The group of researchers from Kyoto University, the University of Tokyo and other institutions is the first to discover this phenomenon.

“I was surprised to find out that antimatter is in fact being generated in quite familiar scenes,” said team member Teruaki Enoto, a program-specific associate professor of astrophysics with Kyoto University.

Previous reports showed that antimatter can be generated, for example, by the collision of cosmic rays, or high-energy particles arriving from outer space, with Earth’s atmosphere.

Antimatter has electrical properties that are the opposite of those of matter.

It is believed that antimatter and matter existed in identical amounts when the universe was born, but most of the antimatter has since disappeared.

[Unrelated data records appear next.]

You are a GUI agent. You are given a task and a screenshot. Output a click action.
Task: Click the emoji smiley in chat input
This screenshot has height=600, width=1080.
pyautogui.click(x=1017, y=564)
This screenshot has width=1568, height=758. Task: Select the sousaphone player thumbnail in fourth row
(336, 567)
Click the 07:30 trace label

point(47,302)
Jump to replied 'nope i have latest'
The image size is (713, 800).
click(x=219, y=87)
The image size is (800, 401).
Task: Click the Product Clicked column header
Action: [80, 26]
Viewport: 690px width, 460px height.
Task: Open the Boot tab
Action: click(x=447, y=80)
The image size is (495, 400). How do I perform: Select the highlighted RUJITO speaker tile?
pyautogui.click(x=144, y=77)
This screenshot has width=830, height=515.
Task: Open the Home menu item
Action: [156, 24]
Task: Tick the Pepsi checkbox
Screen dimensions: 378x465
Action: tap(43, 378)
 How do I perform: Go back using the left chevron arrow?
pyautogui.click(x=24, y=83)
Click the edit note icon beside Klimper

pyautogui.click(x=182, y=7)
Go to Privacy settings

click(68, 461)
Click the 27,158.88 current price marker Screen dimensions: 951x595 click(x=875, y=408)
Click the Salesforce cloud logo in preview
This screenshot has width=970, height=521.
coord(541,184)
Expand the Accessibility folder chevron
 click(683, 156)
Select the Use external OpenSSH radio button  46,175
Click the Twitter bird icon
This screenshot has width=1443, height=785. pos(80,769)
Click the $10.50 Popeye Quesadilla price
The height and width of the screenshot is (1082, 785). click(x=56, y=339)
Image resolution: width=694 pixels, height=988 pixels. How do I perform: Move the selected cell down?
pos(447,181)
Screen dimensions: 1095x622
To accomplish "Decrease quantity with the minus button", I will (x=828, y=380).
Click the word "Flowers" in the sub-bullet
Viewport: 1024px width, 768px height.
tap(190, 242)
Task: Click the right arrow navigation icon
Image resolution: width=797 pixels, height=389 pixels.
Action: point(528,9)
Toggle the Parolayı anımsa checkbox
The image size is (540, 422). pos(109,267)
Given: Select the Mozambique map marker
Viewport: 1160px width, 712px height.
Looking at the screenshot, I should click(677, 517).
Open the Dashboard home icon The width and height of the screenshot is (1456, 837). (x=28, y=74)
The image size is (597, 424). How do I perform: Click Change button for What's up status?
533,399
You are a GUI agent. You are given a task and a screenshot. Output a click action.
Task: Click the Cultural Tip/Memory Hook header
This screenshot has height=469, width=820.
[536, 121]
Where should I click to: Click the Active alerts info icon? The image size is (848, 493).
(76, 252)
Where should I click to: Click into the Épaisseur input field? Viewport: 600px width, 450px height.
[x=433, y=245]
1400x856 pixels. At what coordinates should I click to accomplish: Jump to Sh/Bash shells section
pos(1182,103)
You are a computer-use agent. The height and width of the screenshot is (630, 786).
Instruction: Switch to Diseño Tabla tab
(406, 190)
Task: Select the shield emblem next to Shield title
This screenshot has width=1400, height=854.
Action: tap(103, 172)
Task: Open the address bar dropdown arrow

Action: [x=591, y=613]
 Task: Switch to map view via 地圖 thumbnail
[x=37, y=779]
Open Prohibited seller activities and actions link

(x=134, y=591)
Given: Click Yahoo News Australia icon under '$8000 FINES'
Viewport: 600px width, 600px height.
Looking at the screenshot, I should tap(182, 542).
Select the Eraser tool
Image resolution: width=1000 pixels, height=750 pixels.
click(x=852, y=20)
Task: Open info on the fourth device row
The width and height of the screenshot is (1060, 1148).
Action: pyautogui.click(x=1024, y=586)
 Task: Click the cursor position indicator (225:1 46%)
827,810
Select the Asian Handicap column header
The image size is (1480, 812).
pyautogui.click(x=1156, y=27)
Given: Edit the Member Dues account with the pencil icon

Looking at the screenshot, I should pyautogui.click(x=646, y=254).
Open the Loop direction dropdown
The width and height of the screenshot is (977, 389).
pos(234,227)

Antimatter, however, can be generated artificially by using an accelerator.

In “Angels & Demons,” a 2009 U.S. movie, antimatter was portrayed as a weapon that releases vast amounts of energy when it comes in contact with matter.

Enoto and his colleagues monitored gamma rays that were emitted from thunderclouds in Kashiwazaki, Niigata Prefecture, in February. They detected a characteristic type of gamma ray that is released when positrons, a type of antimatter, are annihilated.

They also found a mechanism whereby positrons are produced by radioactive isotopes of nitrogen that are generated by lightning.

One electrical discharge in a thundercloud produces several trillion positrons, which are generated and annihilated repeatedly in a matter of about 10 minutes, the scientists said.

The research results were published online Nov. 23 in Nature, the British science journal.